Directions for this task: Retype the lines below exactly, but only those from the line that has "Task: Click the 4.7 Rating text" through the line that has "Click the SIZE". Omit every picture.

Entries shown:

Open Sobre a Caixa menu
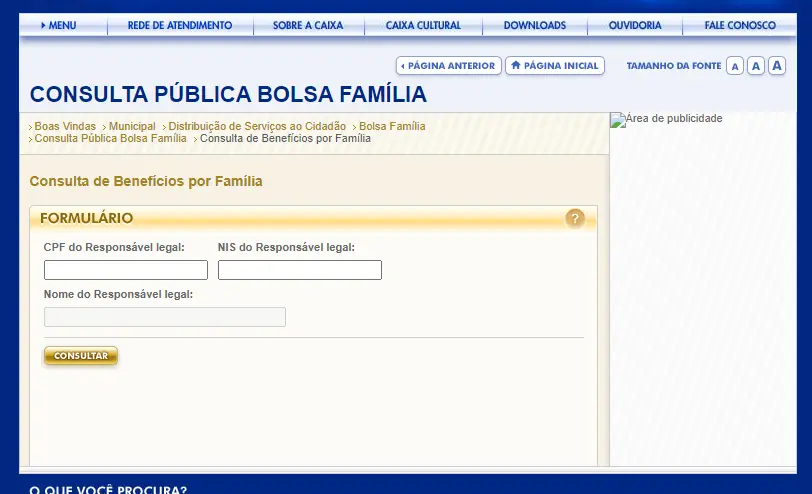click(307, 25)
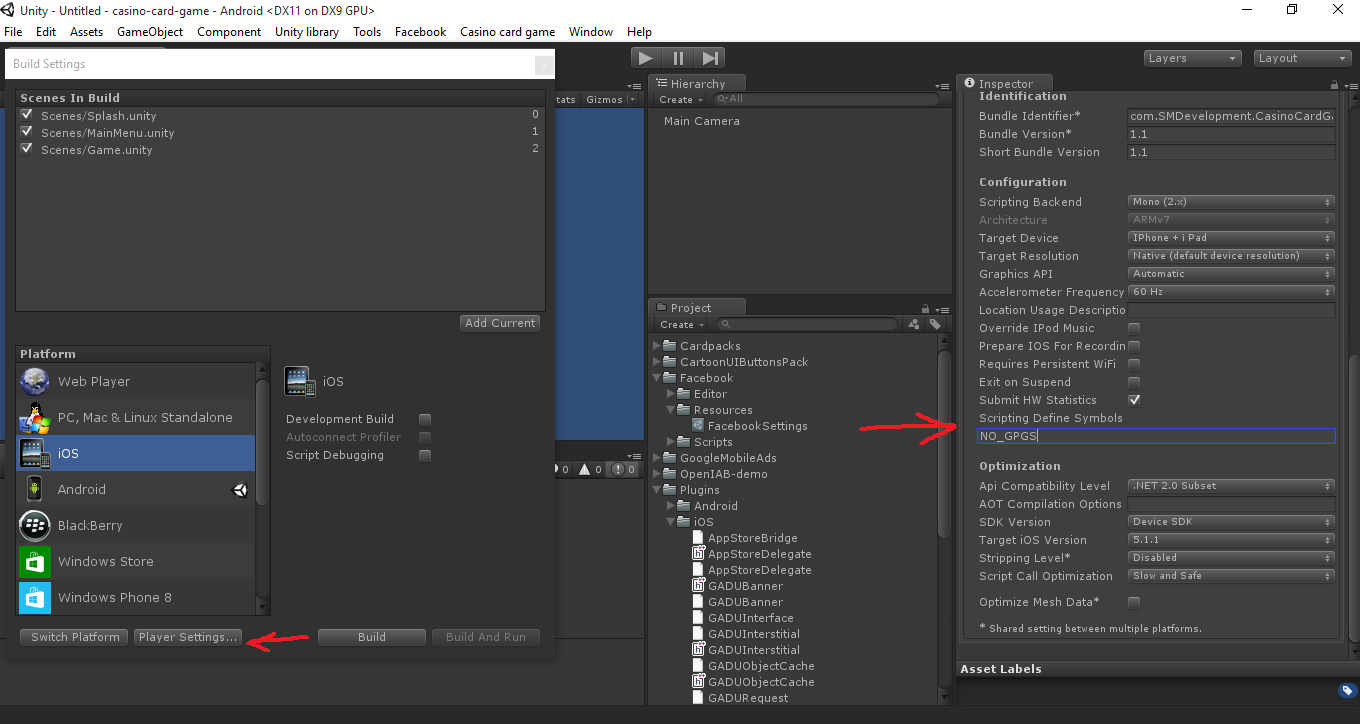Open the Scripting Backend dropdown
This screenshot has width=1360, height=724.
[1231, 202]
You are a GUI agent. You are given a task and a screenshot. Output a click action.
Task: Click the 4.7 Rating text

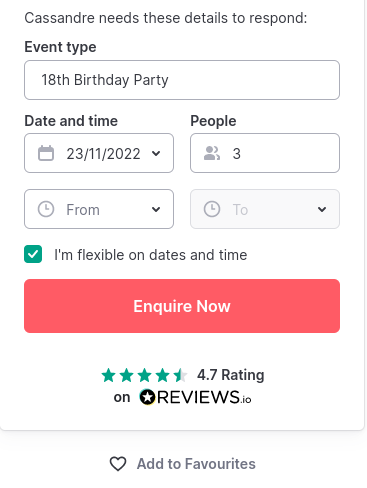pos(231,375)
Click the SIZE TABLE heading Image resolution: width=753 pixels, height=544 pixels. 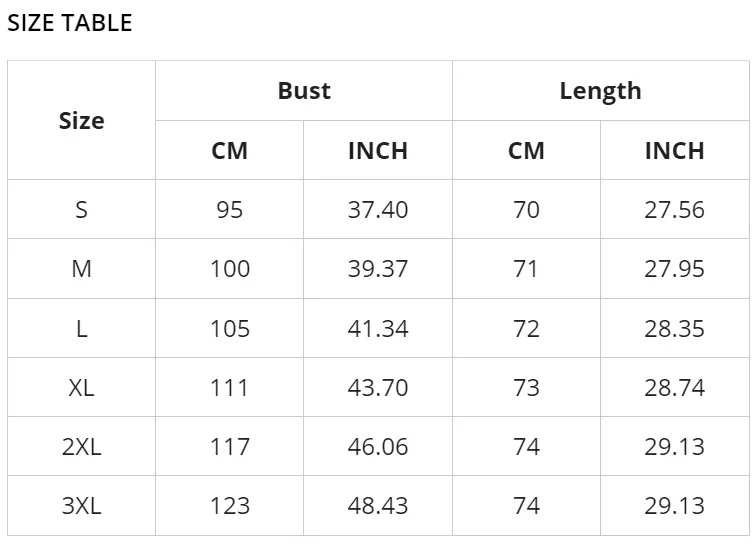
* * *
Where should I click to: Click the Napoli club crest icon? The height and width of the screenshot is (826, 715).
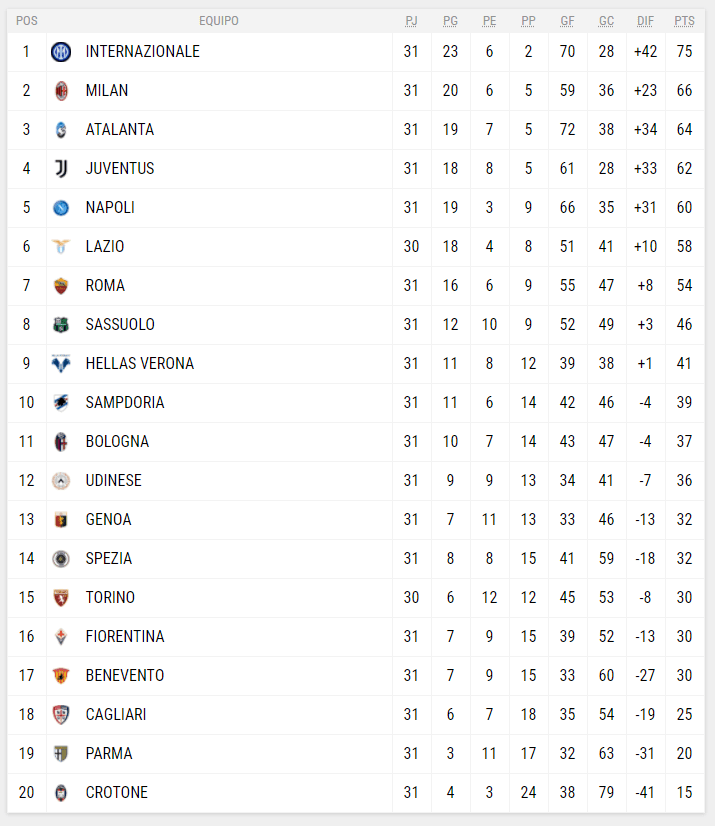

Answer section:
Task: Click the 4.7 Rating text

pos(231,375)
Click the SIZE TABLE heading Image resolution: width=753 pixels, height=544 pixels. 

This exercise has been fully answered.